▶ [What the task requires]:
Reproduce the text lines of every item below character for character, omitting the pictures.

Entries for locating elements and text
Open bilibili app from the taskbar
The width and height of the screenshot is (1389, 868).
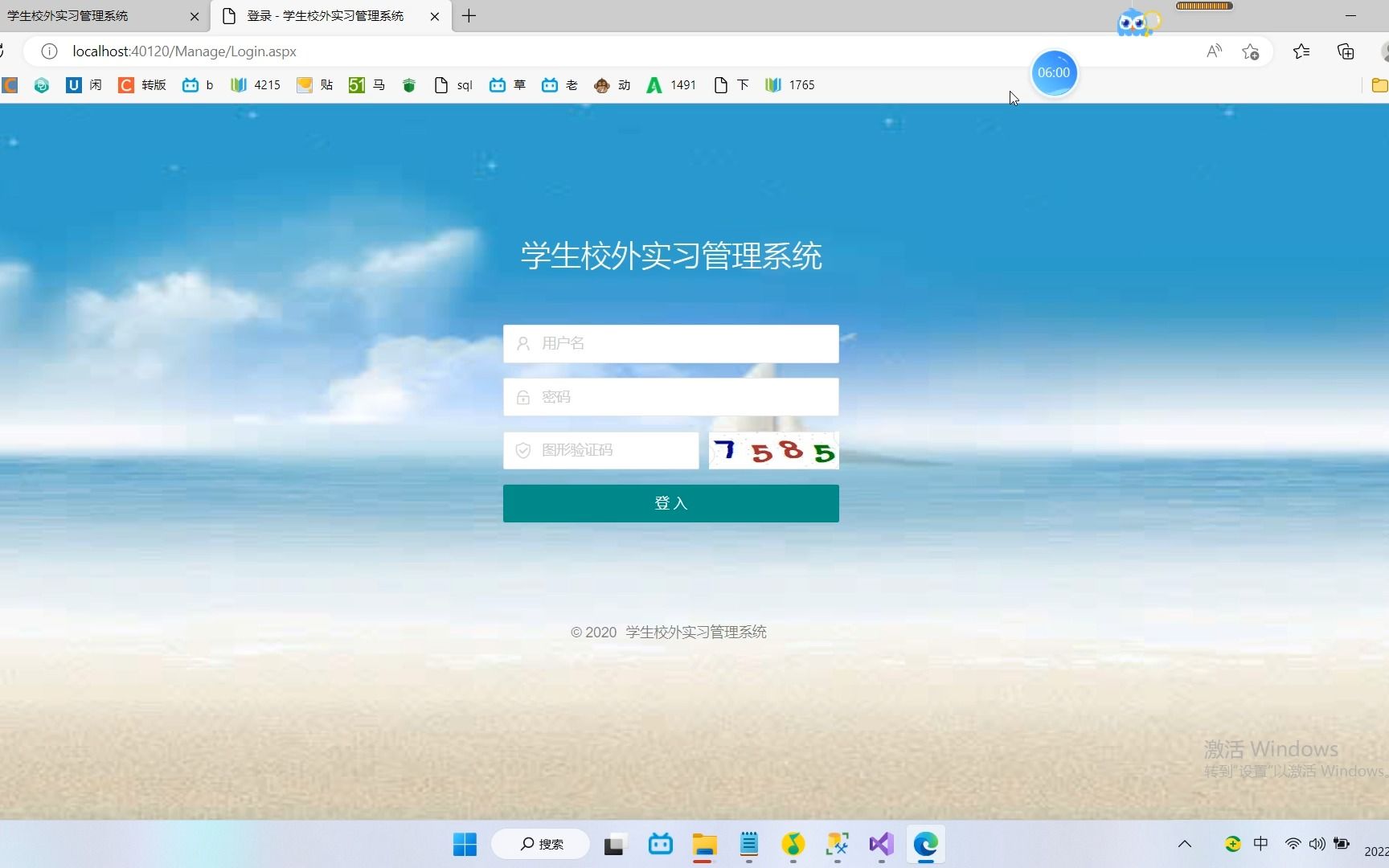click(x=660, y=845)

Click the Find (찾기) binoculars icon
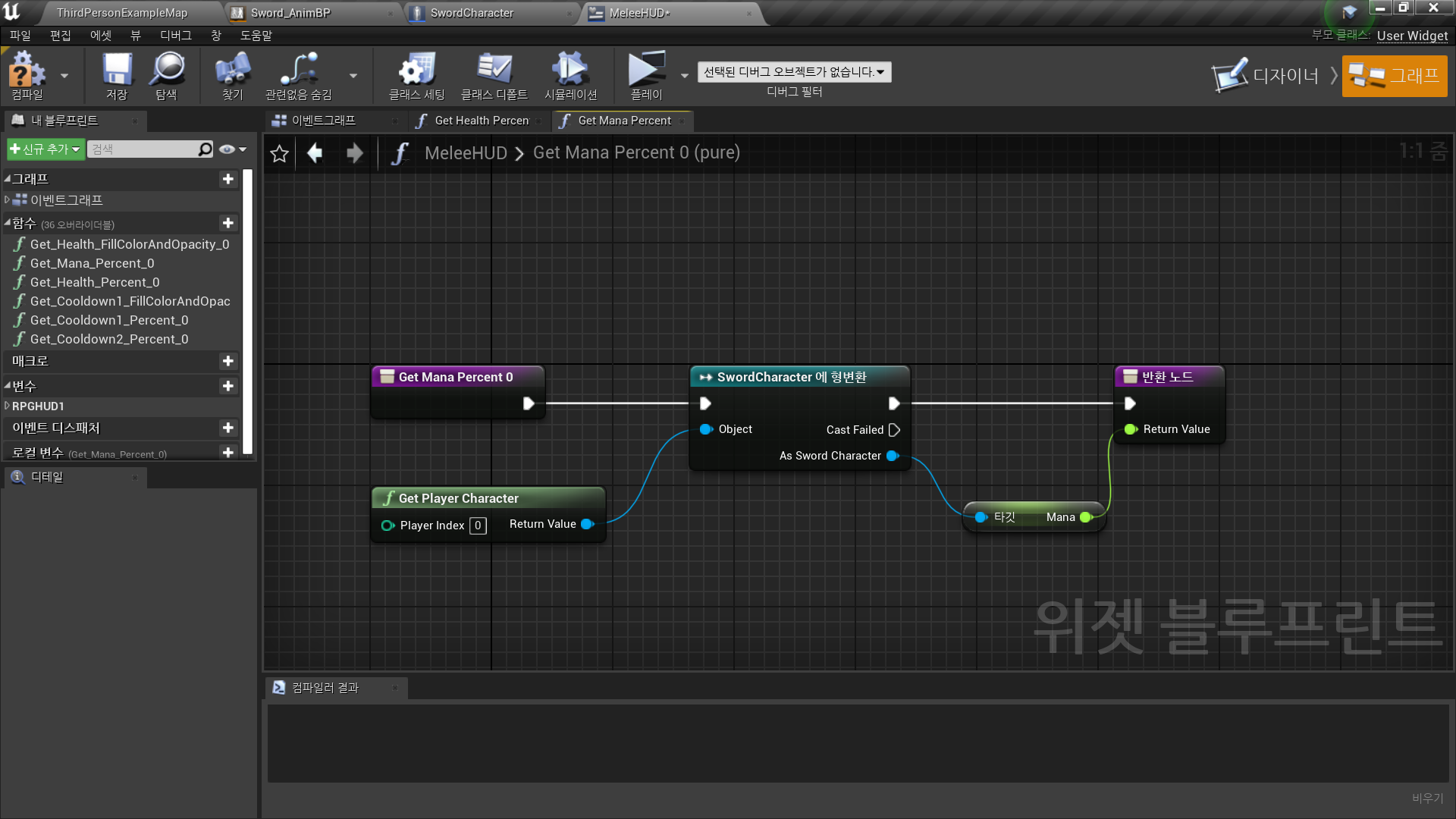point(232,75)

▶ [Exercise response]:
Open bilibili app from the taskbar
The width and height of the screenshot is (1389, 868).
click(x=660, y=845)

Click the Find (찾기) binoculars icon
point(232,75)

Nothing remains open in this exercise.